Retype the listing below word for word, leaving out the pictures.

* * *

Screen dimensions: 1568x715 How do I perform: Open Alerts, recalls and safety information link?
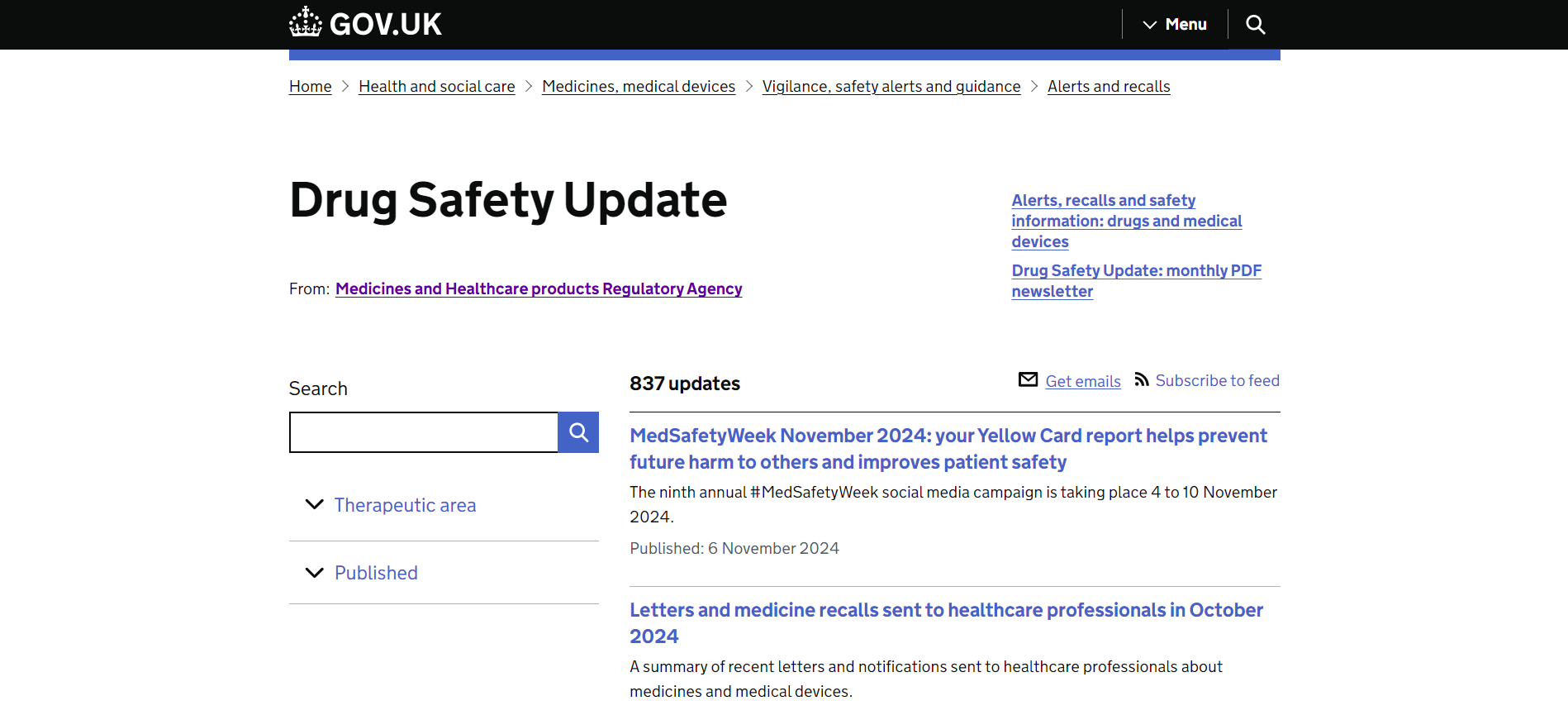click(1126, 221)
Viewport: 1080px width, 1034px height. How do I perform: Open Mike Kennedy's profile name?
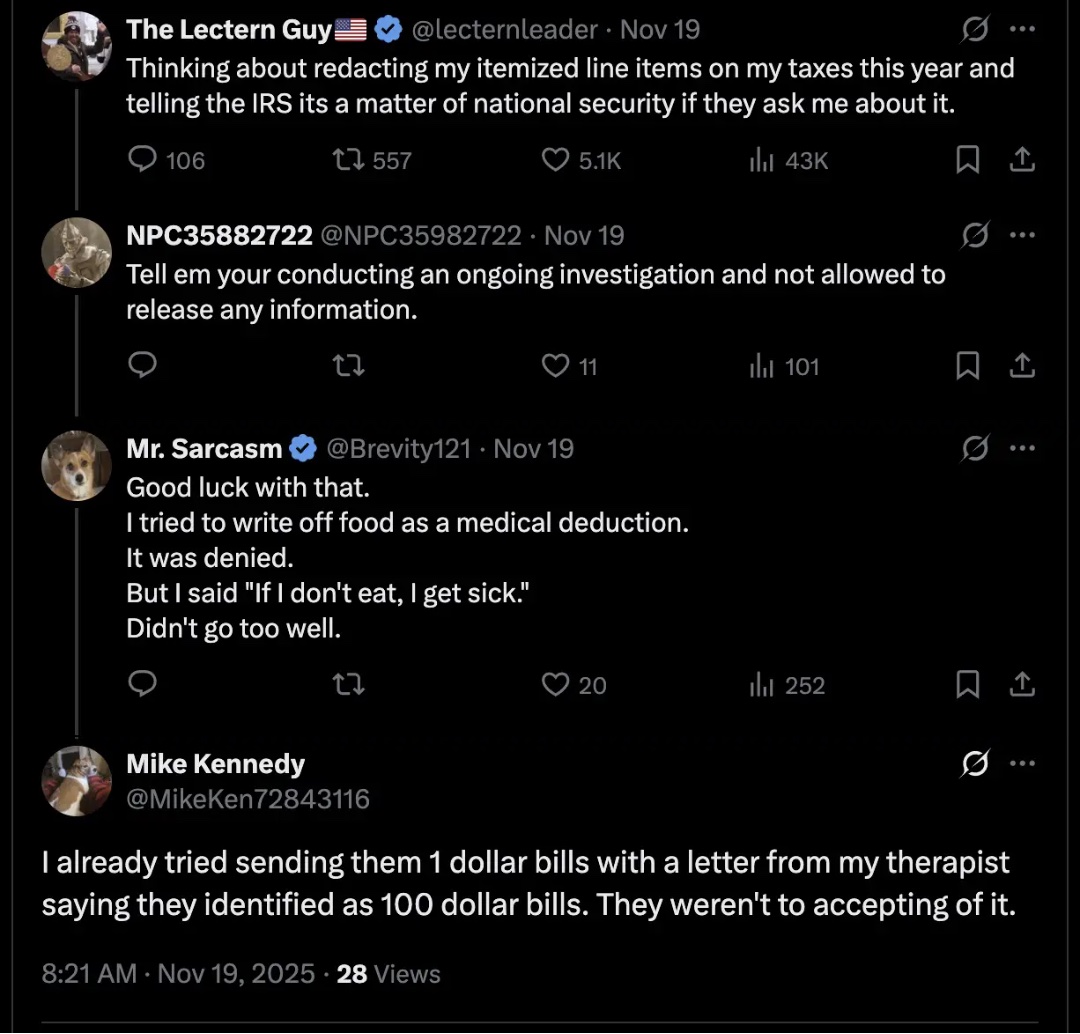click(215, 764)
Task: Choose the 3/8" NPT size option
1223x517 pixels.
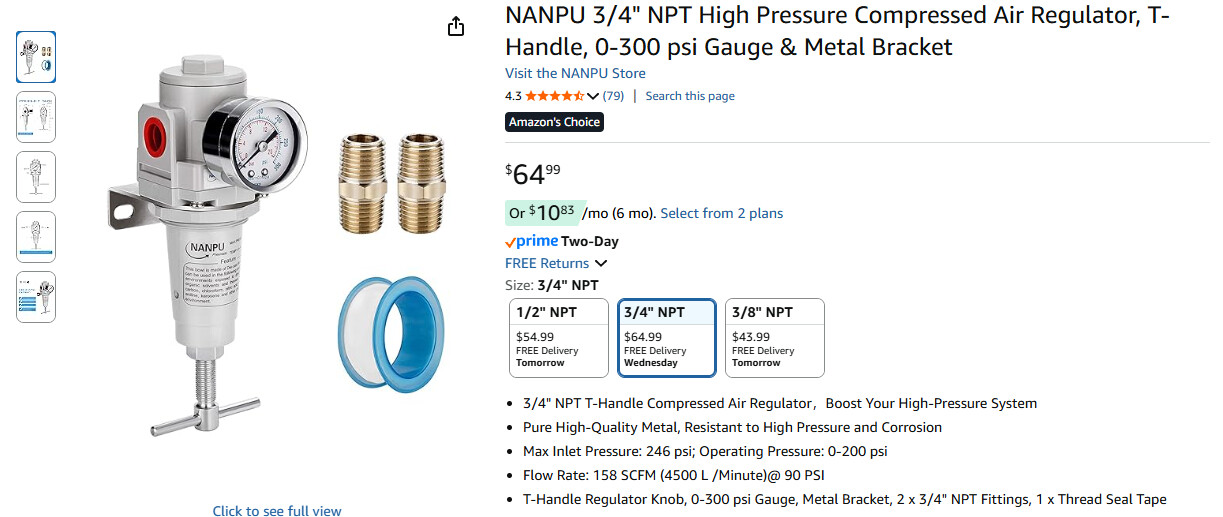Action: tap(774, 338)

* * *

» RESPONSE:
Screen dimensions: 1568x715 How do I perform: Open Alerts, recalls and safety information link?
click(1126, 221)
Viewport: 1080px width, 1034px height. How do I perform: Open Mike Kennedy's profile name?
click(215, 764)
Task: Choose the 3/8" NPT size option
1223x517 pixels.
Action: tap(774, 338)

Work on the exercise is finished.